La fragilità dell’anziano e la sicurezza dei farmaci

Drug Safety

Il concetto di “fragilità” del paziente, condizione che si manifesta e spesso si identifica con l’erà avanzata, ma legata anche a numerose altre condizioni patologiche e ambientali, ha una natura sfuggevole: tutti sappiamo di cosa si tratta, ma ancora non è stato trovato un sistema per integrarlo nella pratica clinica.

 

 

 

 

Le persone di età superiore agli 80 anni rappresentano la fascia di popolazione a più rapida crescita nella maggior parte dei paesi ad alto reddito. Questo pone sfide significative, tra le tante cose, anche in tema di sicurezza dei farmaci. Gli anziani sono altamente esposti ai rischi legati alle terapie farmacologiche: il 40% degli anziani non istituzionalizzati negli Stati Uniti assumono cinque o più farmaci da prescrizione, spesso per periodi di tempo significativi. La percentuale aumenta considerevolmente nelle persone che necessitano di assistenza domiciliare.

Purtroppo, l’evidenza scientifica riguardo alla sicurezza dei farmaci nelle persone più anziane sono generalmente più scarse, poiché le persone di età avanzata non vengono generalmente incluse nelle sperimentazioni cliniche sui farmaci.

Molti studi hanno dimostrato che almeno il 30–40% dei medicinali risulterebbe impropriamente prescritto nell’età avanzata, e, come diretta conseguenza, questa categoria va incontro ad un aumentato rischio di reazioni avverse e interazioni farmacologiche avverse.

È importante in questo contesto comprendere il concetto di “fragilità” dell’individuo, che insorge nel momento in cui un sistema corporeo perde la propria riserva funzionale, ovvero quella naturale “ridondanza” biologica che permette al fisico di reclutare risorse altrimenti sopite, per far fronte ad un problema particolarmente impegnativo. Fattori quali malattie concomitanti, o più semplicemente l’età, portano ad una condizione

di vulnerabilità, predisponendo allo squilibrio omeostatico.

In questa condizione, una sia pur lieve perturbazione, come ad esempio una prescrizione farmacologica, può avere effetti sproporzionati sul funzionamento e sul benessere di un individuo fragile, con un aumentato rischio di conseguenze avverse, tra cui cadute, fratture, ricoveri ospedalieri e mortalità.

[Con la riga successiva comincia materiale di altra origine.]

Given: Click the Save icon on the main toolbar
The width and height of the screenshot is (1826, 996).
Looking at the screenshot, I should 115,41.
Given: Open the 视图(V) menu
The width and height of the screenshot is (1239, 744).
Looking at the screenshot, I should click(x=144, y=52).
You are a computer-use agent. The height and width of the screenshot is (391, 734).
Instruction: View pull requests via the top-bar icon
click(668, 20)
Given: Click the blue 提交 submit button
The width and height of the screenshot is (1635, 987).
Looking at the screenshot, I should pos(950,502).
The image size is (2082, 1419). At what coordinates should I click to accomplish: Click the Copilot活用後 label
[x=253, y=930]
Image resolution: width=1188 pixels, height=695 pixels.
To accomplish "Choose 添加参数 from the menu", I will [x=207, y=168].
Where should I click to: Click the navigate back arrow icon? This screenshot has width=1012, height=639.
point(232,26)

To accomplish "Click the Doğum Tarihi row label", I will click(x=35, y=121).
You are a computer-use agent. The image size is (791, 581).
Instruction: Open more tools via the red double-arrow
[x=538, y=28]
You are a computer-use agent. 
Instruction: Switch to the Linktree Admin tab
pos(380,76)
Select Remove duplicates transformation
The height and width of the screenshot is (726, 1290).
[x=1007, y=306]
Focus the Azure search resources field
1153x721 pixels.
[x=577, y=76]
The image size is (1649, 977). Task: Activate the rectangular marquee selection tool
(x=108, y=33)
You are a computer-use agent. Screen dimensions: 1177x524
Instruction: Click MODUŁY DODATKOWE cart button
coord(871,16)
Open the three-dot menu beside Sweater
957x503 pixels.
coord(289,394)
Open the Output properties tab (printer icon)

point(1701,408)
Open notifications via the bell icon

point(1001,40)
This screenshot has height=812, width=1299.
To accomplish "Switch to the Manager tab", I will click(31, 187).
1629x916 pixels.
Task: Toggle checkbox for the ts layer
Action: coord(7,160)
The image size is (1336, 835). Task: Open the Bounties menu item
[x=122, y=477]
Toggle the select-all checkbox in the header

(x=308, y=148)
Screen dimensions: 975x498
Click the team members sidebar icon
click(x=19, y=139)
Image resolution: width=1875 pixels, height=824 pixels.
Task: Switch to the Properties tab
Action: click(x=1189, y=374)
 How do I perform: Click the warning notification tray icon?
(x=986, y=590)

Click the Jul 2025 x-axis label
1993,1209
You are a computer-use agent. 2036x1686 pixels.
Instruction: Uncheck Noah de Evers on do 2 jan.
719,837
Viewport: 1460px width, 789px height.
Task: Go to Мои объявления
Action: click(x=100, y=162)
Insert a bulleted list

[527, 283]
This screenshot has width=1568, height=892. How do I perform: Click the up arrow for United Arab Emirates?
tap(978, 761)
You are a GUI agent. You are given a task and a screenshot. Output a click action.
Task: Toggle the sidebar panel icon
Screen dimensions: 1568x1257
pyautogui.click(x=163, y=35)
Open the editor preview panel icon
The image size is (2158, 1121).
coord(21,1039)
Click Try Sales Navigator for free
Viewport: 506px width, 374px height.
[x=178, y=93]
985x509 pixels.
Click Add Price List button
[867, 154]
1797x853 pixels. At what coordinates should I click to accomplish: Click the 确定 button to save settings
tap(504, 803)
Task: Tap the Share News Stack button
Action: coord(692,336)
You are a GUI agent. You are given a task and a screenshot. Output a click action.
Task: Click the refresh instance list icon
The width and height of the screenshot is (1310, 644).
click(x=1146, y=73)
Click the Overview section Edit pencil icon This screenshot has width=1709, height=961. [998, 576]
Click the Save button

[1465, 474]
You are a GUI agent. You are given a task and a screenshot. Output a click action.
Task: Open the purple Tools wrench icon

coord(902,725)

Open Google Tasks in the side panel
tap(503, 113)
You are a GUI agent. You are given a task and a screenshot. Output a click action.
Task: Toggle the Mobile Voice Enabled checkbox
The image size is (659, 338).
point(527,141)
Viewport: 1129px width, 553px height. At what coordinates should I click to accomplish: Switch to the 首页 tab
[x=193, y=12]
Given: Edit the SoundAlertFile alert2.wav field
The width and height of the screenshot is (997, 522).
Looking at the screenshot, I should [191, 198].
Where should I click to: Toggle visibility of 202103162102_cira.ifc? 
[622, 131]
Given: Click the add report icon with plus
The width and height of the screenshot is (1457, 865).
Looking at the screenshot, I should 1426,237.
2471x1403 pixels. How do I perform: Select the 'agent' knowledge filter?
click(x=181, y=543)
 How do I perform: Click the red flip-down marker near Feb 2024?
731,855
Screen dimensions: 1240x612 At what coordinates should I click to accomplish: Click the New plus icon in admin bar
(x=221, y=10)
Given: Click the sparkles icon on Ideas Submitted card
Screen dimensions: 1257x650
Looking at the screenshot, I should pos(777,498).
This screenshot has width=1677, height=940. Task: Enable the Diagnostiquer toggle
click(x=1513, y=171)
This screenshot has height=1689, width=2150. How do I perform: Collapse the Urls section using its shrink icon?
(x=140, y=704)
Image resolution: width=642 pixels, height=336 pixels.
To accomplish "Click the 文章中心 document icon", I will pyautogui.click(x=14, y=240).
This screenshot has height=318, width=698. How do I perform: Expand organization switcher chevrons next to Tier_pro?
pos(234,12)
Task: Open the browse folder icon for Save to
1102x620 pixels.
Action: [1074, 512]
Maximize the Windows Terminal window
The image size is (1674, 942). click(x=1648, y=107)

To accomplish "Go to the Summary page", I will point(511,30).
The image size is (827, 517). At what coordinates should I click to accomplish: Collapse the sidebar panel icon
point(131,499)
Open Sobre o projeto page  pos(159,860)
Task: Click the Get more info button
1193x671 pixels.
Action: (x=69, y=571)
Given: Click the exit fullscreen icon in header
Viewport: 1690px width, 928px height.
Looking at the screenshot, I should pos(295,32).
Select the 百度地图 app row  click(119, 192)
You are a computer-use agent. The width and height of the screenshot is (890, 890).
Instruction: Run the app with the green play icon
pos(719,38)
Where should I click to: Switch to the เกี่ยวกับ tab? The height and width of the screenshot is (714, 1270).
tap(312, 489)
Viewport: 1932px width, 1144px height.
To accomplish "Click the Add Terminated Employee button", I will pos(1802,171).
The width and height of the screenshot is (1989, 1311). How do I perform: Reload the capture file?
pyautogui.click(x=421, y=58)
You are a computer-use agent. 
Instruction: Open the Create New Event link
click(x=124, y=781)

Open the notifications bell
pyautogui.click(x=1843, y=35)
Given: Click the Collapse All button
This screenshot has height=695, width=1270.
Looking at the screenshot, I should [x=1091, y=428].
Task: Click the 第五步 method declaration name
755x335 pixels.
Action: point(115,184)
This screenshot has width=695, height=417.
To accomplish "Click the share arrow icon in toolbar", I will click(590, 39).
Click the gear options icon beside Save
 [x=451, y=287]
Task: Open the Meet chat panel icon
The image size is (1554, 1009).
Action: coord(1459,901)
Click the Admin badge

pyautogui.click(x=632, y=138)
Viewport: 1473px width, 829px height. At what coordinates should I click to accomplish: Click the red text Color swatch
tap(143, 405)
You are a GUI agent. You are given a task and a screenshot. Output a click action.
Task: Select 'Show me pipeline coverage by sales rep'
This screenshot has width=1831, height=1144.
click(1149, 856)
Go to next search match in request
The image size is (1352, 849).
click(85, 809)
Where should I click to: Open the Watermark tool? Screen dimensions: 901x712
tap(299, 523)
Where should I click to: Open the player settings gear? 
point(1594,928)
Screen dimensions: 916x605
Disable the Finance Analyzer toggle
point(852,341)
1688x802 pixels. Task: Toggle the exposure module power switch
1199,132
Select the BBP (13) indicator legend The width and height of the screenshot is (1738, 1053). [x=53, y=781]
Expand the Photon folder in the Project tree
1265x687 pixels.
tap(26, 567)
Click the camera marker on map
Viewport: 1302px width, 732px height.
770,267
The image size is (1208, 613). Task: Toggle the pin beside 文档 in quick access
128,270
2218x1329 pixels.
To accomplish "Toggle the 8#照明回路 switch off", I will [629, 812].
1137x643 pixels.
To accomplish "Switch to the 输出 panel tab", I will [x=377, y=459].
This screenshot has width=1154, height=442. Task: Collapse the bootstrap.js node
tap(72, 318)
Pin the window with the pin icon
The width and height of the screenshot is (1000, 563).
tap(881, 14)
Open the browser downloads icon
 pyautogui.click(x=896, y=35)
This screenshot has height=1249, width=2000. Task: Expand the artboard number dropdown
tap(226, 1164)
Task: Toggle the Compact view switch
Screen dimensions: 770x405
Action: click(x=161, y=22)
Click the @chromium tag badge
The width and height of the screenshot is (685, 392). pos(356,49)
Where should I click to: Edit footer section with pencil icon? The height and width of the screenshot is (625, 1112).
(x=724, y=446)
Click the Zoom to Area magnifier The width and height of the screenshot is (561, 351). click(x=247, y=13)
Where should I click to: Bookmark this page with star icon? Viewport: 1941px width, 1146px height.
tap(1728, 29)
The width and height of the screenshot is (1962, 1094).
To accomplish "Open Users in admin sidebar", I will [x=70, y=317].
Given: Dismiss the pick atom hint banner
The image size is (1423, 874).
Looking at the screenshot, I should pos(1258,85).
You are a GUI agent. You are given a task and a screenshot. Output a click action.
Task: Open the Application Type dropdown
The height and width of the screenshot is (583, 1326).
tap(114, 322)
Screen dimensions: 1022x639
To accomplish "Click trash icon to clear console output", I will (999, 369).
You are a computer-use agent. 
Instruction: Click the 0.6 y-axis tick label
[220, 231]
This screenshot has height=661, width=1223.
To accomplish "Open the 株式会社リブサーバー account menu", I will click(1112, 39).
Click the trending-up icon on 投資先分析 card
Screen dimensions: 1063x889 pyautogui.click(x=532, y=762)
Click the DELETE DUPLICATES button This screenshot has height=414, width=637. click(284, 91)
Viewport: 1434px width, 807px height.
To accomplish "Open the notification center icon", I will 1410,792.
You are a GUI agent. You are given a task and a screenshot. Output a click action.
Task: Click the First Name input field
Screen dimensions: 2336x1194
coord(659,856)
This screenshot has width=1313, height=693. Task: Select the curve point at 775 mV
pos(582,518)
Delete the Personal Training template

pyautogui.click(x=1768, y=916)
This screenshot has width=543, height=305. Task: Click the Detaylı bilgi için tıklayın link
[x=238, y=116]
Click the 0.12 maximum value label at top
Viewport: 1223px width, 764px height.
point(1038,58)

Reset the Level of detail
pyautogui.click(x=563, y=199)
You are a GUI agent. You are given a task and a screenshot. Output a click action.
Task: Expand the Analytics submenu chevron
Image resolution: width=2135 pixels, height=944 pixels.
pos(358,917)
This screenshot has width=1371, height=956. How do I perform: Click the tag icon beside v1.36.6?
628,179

Il concetto di fragilità si è rivelato difficile da tradurre in termini obiettivi nella pratica clinica. In effetti, non è chiaro se la fragilità debba essere considerata come uno stato di cose oggettivo o come tratto latente che può essere valutato solo indirettamente.

Sono stati proposte numerose definizioni di fragilità, una delle quali si basa su un criterio “fenotipico”, ovvero di apparenza effettiva; in tal caso sarebbe caratterizzata da bassa velocità di camminata, debolezza, affaticamento, scarsa attività fisica e perdita di peso immotivata. Queste caratteristiche non specifiche caratterizzano collettivamente una sindrome di fragilità, ed effettivamente si associano ad un aumento della mortalità.

Purtroppo, questa definizione risulta essere, di fatto, poco significativo, non potendo basare decisioni di natura terapeutica sulla base del riscontro di questi elementi.

Una definizione alternativa di fragilità segue il modello del “deficit cumulativo”, un approccio che porterebbe a calcolare un “indice di fragilità”

basato sul numero di deficit osservati nell’individuo, intesi come sintomi, segni, disabilità, patologie o test laboratoristici.

Anche questo approccio, però, ha i suoi limiti: esistono difficoltà nella raccolta dei dati necessaria per valutare lo stato e il grado di fragilità di un individuo, essendo spesso percepiti come ambigui oppure eccessivamente inclusivi. Oltretutto siamo molto lontani dal riuscire a calcolare quanto queste valutazioni sia sensibili, specifiche, o in ogni caso quantomeno affidabili. Ciò nonostante, molti studi recenti hanno dimostrato che il concetto di fragilità può essere utile sia nella pratica clinica che negli studi epidemiologici, perciò gli addetti ai lavori potrebbero trovare dei vantaggi nell’implementare questo strumento di valutazione, pur dovendo riconoscerne le inerenti limitazioni.

 

Gulliford, M. Frailty and Drug Safety at Older Ages.